TRY IT – Give back the lines from the one containing "coordinates (556, 42)." through the one containing "The image size is (734, 716).", swapping "chevron-down-icon" for "chevron-up-icon" and keeping everything else the same.

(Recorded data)
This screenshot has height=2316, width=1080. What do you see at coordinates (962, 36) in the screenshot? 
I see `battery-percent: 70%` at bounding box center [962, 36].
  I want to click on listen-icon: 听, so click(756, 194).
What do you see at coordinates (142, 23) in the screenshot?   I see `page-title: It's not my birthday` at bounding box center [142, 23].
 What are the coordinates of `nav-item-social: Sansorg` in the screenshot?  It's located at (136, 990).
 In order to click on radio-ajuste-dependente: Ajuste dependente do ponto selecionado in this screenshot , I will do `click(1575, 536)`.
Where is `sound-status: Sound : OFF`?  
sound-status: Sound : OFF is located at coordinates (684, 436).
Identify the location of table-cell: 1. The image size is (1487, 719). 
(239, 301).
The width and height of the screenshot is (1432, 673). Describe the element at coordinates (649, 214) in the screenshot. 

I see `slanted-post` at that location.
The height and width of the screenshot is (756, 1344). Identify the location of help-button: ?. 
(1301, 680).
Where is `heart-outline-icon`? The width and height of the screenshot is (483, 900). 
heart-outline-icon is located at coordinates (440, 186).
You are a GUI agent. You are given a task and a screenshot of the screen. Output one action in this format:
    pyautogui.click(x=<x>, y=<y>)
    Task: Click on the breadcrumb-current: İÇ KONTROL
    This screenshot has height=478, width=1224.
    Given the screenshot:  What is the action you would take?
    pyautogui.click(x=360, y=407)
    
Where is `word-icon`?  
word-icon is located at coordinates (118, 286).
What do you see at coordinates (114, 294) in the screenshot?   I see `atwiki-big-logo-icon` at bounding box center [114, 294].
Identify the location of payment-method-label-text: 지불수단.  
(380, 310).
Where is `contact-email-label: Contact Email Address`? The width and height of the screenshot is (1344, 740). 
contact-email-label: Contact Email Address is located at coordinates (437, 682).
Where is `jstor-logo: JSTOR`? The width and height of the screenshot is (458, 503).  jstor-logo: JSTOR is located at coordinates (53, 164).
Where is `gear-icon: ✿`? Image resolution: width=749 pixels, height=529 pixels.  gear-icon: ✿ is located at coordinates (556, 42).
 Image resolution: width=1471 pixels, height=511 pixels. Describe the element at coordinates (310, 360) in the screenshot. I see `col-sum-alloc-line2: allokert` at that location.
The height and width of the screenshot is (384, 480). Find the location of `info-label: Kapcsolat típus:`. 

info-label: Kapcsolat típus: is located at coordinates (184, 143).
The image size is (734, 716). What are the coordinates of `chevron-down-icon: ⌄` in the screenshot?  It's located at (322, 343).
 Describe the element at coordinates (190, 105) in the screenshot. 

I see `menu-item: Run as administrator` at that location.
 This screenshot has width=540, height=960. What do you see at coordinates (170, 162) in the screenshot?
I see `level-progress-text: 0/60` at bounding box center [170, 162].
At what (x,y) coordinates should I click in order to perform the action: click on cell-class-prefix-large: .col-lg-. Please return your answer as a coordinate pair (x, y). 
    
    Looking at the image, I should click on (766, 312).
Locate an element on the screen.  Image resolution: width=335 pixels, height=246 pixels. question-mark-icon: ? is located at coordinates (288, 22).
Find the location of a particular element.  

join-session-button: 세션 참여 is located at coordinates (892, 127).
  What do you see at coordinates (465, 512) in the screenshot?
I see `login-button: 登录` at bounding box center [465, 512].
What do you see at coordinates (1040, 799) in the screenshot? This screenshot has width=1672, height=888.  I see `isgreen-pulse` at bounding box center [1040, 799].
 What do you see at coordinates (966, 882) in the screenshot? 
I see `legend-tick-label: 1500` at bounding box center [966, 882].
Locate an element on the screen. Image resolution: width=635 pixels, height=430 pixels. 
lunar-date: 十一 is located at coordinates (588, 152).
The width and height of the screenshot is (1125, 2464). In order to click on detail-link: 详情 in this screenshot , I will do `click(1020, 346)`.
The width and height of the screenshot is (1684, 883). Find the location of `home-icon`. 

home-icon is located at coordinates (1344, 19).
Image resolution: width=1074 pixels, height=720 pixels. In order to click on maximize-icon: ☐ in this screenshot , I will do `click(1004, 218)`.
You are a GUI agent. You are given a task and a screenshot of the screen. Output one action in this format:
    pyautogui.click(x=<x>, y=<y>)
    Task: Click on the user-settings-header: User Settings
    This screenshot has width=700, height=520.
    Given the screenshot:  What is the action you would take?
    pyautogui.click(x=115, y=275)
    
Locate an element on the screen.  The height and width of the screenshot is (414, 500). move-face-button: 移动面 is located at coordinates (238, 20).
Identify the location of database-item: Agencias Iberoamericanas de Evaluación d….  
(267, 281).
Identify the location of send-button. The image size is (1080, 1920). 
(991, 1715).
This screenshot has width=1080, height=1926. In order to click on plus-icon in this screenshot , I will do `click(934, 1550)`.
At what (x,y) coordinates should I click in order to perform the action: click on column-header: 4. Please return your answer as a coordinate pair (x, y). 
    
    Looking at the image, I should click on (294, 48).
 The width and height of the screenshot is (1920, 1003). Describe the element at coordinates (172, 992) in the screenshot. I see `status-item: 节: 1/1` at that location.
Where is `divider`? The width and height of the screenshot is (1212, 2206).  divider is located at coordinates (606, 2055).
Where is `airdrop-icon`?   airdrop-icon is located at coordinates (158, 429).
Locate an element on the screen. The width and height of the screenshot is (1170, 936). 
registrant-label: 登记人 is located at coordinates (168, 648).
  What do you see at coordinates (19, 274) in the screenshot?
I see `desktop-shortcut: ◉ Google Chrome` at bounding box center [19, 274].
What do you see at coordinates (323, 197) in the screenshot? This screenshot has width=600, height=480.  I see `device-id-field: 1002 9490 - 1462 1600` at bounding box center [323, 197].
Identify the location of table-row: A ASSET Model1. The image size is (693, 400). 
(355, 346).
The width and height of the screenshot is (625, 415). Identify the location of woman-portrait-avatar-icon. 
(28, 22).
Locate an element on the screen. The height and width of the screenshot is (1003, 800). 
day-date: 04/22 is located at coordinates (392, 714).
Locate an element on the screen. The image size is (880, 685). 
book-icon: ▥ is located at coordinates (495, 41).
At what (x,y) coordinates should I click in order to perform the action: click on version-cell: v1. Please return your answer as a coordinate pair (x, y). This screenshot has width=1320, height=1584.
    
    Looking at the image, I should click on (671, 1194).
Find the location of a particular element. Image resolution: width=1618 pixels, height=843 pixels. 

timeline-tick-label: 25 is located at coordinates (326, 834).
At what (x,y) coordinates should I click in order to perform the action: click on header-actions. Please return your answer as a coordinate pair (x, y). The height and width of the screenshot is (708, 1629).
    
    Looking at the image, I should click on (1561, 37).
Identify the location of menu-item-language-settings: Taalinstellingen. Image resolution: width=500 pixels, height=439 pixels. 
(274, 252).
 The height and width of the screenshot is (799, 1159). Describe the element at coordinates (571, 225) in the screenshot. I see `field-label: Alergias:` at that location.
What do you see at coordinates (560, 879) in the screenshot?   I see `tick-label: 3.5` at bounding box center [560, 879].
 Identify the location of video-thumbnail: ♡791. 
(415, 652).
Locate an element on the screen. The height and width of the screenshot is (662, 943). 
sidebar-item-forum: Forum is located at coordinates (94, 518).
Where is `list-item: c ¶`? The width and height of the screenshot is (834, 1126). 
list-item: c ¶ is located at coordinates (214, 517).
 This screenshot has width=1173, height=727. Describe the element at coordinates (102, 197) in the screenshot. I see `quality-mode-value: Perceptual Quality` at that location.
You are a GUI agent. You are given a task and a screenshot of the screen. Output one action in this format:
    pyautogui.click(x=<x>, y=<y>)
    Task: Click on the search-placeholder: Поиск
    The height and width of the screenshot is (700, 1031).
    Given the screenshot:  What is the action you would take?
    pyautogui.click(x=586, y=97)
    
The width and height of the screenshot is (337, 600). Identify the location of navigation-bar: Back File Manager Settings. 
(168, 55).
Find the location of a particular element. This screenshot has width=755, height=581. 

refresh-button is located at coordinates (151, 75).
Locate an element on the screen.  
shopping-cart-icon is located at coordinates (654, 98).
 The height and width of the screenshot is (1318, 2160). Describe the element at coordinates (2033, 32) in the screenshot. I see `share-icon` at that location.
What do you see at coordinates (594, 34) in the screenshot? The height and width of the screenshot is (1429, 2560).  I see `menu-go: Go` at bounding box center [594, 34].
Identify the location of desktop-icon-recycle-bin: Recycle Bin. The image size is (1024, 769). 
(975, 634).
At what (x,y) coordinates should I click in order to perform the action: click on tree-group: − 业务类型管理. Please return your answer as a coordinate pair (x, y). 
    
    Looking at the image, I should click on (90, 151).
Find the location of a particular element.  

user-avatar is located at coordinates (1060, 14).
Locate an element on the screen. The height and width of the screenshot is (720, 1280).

YOUR SOLUTION –
Where is `gear-icon: ✿`? Image resolution: width=749 pixels, height=529 pixels.  gear-icon: ✿ is located at coordinates (556, 42).
 Image resolution: width=1471 pixels, height=511 pixels. Describe the element at coordinates (310, 360) in the screenshot. I see `col-sum-alloc-line2: allokert` at that location.
The height and width of the screenshot is (384, 480). Find the location of `info-label: Kapcsolat típus:`. 

info-label: Kapcsolat típus: is located at coordinates (184, 143).
The image size is (734, 716). What are the coordinates of `chevron-up-icon: ⌄` in the screenshot?  It's located at (322, 343).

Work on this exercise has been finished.